MyVU is spotlighting a select group of new faculty for 2020-21. Read more profiles in the series.
By Kurt Brobeck
After finishing her undergraduate degree at the University of Michigan, Kelly Slay made the pivotal decision to move to Chicago. It was there, working with high school students, that her interest was sparked in the topics that continue to motivate her today as a researcher. Those experiences, she says, “serve as the foundation of my scholarship focused on issues related to race, access, diversity and equity in higher education.”
As a GEAR-UP college readiness coach for high school students in Chicago’s public schools, Slay helped prepare Black and Latinx students for the college application process. She also mentored students at a charter school on Chicago’s South Side and volunteered as a minority student recruiter for the University of Michigan. A first-generation college student herself, Slay brought her own experience to these interactions even as she became more deeply interested in understanding the factors that shaped students’ enrollment decisions.
“At the heart of my research is a passion to improve access and equity for students traditionally underserved by our educational systems.”
“I found it intriguing, for example, how many of the Latinx students I worked with were set on starting their postsecondary education in one of Chicago’s community colleges, and how one of my mentees, a young, brilliant Black woman interested in premed, was hesitant to apply to an elite institution because it was ‘too white’ and ‘unwelcoming,’” Slay says.
After completing a master’s degree at DePaul University, Slay returned to the University of Michigan where she earned her doctorate in higher education with a concentration in public policy. In 2017 she was selected as one of five inaugural President’s Postdoctoral Fellows at the University of Maryland, where she also was an associate in the Center for Diversity and Inclusion in Higher Education and served as affiliated faculty with the Higher Education and Student Affairs program.
As an assistant professor of higher education and public policy in Peabody College’s Department of Leadership, Policy and Organizations, Slay hopes to extend her research on Black students’ experiences and examine enrollment management policies in selective institutional contexts. “At the heart of my research is a passion to improve access and equity for students traditionally underserved by our educational systems,” she says.
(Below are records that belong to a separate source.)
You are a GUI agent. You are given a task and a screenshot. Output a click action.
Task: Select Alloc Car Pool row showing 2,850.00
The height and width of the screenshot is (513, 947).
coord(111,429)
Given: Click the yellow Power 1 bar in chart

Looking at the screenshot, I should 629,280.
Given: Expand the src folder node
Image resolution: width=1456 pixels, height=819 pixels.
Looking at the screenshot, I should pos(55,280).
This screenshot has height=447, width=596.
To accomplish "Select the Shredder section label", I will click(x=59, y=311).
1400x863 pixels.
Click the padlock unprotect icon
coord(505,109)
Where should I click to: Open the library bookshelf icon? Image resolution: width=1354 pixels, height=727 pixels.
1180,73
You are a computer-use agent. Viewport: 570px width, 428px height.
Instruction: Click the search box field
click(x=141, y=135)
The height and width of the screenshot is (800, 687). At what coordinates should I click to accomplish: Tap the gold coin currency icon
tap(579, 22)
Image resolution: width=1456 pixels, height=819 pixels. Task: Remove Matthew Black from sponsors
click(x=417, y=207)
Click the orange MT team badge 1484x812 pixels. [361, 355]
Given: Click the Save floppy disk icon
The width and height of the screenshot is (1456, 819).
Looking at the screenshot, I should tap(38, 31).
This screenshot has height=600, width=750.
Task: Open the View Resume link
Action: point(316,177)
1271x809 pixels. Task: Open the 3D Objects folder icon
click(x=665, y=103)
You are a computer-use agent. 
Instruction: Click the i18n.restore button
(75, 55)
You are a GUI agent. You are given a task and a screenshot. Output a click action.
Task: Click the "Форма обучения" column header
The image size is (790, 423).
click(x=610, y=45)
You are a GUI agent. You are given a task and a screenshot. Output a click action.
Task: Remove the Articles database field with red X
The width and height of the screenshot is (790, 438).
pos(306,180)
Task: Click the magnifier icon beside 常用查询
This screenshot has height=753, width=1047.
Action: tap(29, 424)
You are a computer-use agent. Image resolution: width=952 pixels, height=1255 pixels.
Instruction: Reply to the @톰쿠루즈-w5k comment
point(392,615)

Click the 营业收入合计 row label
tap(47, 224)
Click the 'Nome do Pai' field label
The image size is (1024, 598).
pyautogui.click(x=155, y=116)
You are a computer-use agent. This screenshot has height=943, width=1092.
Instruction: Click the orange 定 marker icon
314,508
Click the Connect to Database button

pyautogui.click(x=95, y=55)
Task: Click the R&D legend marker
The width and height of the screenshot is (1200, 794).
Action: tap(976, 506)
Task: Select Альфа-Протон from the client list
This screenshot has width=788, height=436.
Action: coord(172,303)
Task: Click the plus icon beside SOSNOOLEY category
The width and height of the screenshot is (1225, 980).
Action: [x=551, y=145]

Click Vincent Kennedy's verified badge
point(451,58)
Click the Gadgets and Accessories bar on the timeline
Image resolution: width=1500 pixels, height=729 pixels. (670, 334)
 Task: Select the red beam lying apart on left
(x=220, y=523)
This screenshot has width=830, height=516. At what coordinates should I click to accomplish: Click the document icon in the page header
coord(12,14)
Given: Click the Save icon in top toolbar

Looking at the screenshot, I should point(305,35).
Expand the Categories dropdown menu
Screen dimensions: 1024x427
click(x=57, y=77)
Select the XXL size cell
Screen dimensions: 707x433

Slay’s work has been published in Teachers College Record, Educational Policy and The Review of Higher Education. Her recent research on organizational change for diversity in graduate education illustrates one of the common challenges faced by higher education institutions: cultivating a shared commitment to diversity that goes deeper than images and rhetoric but extends to the quality of students’ experiences, mentoring relationships, well-being and academic outcomes.
Slay also is developing a project that will explore the ways in which the global pandemic has shaped the college choices and destinations for Black high school students. The study will situate race, family background and school context in the broader system of structural inequality, which has been further exacerbated by COVID-19.